Data for this exercise
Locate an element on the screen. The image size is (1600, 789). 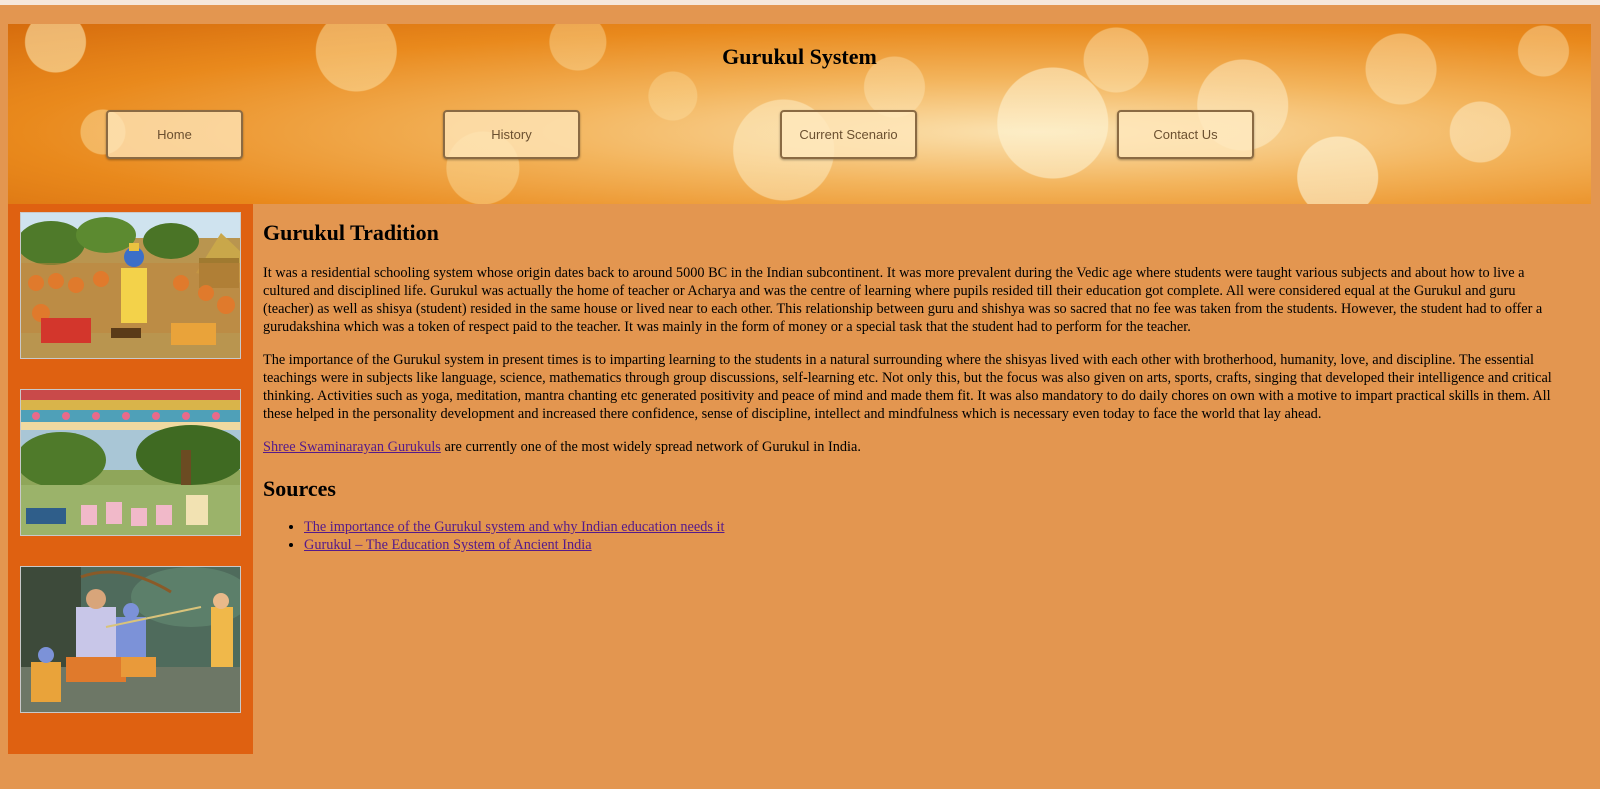
nav-contact-us-button: Contact Us is located at coordinates (1186, 134).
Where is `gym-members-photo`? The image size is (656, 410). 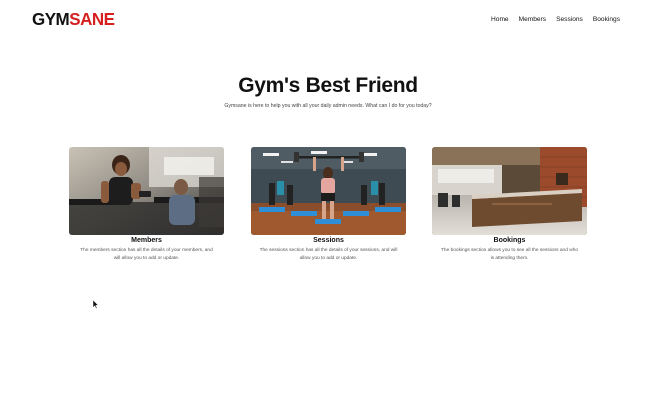 gym-members-photo is located at coordinates (146, 191).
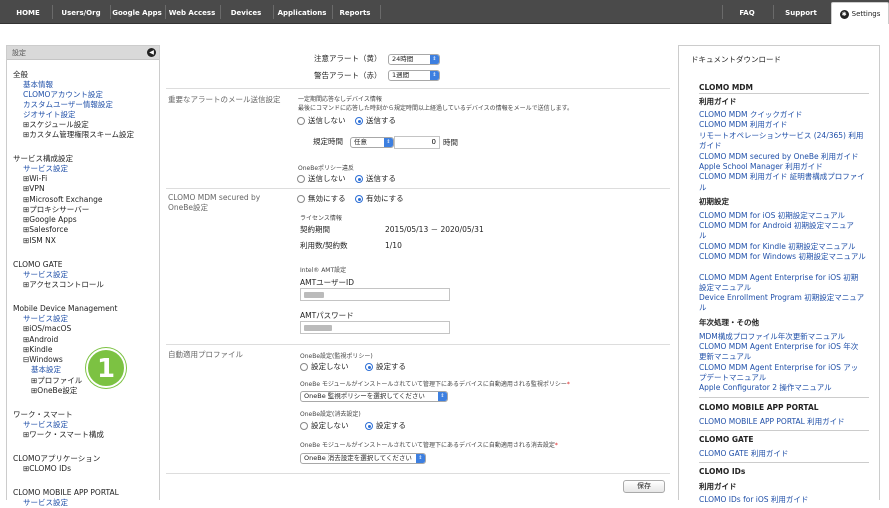 This screenshot has width=889, height=508. I want to click on collapse-icon: ◀, so click(152, 52).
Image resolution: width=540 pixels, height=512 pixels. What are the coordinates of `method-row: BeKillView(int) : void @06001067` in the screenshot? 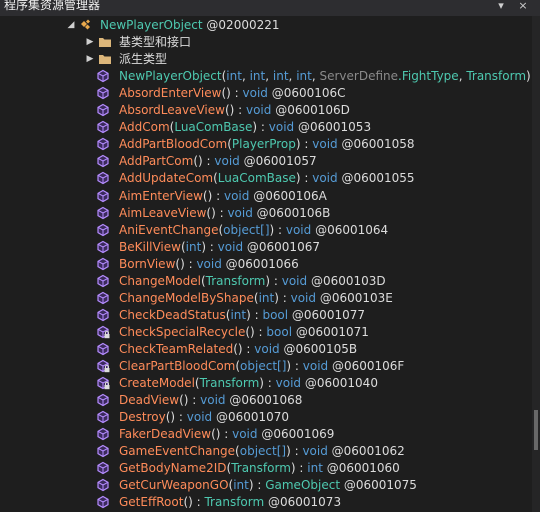 It's located at (266, 248).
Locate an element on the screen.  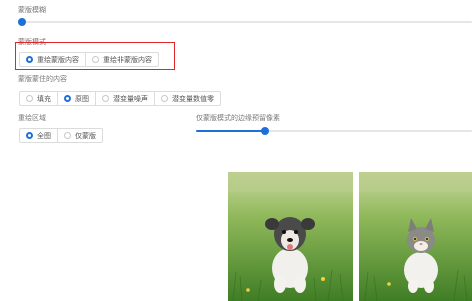
image-kitten is located at coordinates (416, 236).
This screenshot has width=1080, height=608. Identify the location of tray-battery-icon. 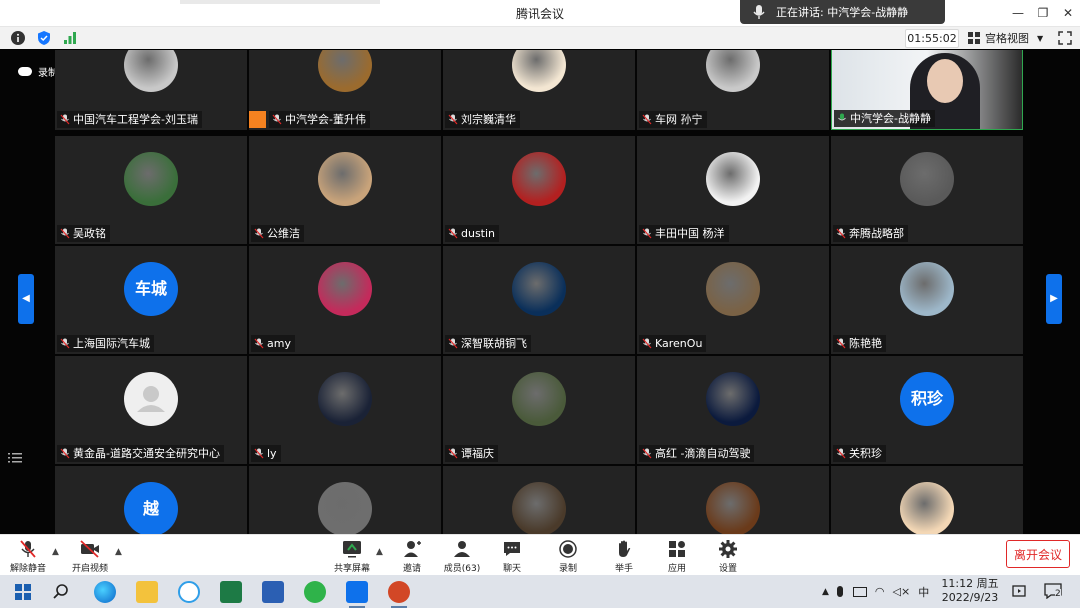
(860, 592).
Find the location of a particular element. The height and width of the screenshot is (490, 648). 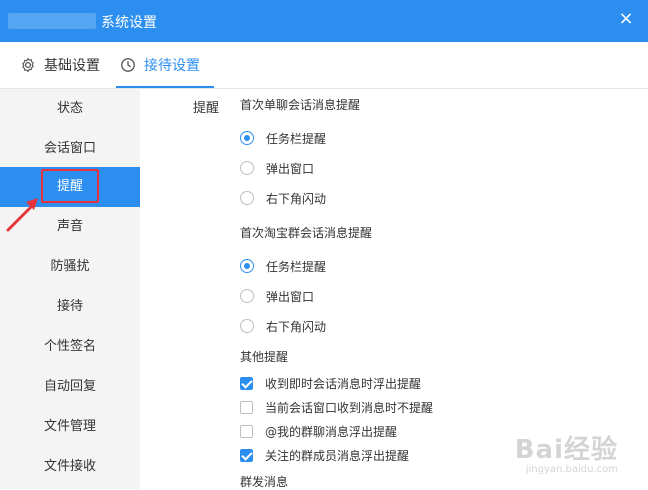

tab-bar: 基础设置 接待设置 is located at coordinates (324, 66).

Required work
Output the lines from the one holding "Find the location" through the last line, inclusive, as a Markdown table with the columns Row and Line, skipping any blank lines and leaving the pictures out.

Problem solution
| Row | Line |
|---|---|
| 1 | Find the location of a particular element. The height and width of the screenshot is (490, 648).  |
| 2 | tab-bar: 基础设置 接待设置 is located at coordinates (324, 66). |